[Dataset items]
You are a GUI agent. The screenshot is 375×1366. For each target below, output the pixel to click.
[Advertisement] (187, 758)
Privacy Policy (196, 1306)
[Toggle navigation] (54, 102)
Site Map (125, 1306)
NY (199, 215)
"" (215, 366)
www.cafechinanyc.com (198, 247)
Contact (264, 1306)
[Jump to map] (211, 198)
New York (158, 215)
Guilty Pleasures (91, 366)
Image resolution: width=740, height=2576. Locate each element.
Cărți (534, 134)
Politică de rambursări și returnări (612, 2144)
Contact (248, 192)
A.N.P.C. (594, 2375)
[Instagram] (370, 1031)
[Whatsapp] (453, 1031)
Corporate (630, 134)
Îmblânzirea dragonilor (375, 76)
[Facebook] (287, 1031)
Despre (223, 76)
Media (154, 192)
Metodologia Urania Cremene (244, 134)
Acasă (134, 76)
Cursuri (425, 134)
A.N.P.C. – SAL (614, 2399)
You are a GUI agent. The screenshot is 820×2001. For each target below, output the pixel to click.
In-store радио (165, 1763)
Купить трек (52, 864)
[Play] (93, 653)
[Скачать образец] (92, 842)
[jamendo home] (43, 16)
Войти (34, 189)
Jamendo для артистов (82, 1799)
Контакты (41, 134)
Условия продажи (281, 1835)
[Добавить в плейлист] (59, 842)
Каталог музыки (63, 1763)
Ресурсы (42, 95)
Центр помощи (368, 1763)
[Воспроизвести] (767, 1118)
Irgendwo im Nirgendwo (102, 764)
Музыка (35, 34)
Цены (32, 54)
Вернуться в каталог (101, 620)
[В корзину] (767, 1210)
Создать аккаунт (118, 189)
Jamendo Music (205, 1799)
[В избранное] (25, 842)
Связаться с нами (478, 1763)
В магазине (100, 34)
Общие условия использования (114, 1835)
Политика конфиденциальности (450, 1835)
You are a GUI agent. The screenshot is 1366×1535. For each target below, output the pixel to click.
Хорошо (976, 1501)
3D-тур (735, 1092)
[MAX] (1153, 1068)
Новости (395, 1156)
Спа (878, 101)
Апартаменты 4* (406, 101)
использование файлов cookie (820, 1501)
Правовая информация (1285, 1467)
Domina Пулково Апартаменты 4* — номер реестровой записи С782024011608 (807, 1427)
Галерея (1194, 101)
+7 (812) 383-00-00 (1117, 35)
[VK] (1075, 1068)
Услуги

**Work request**
The answer should be a number alone: the count of lines in the records that hold the word "below".

**Exercise solution**
3